## DIRECTIONS FOR THIS TASK
Recast the material below as a numbered list, dropping any blank lines.

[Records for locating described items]
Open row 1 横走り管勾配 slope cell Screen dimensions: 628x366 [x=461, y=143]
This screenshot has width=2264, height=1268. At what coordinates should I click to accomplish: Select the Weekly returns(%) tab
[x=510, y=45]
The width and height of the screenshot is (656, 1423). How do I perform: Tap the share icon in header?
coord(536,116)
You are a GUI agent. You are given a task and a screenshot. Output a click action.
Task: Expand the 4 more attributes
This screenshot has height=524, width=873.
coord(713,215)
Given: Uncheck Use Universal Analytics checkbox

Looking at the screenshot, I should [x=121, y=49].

## RIGHT ANSWER
1. Open row 1 横走り管勾配 slope cell Screen dimensions: 628x366 [x=461, y=143]
2. This screenshot has width=2264, height=1268. At what coordinates should I click to accomplish: Select the Weekly returns(%) tab
3. [x=510, y=45]
4. The width and height of the screenshot is (656, 1423). How do I perform: Tap the share icon in header?
5. coord(536,116)
6. You are a GUI agent. You are given a task and a screenshot. Output a click action.
7. Task: Expand the 4 more attributes
8. This screenshot has height=524, width=873.
9. coord(713,215)
10. Given: Uncheck Use Universal Analytics checkbox
11. Looking at the screenshot, I should [x=121, y=49].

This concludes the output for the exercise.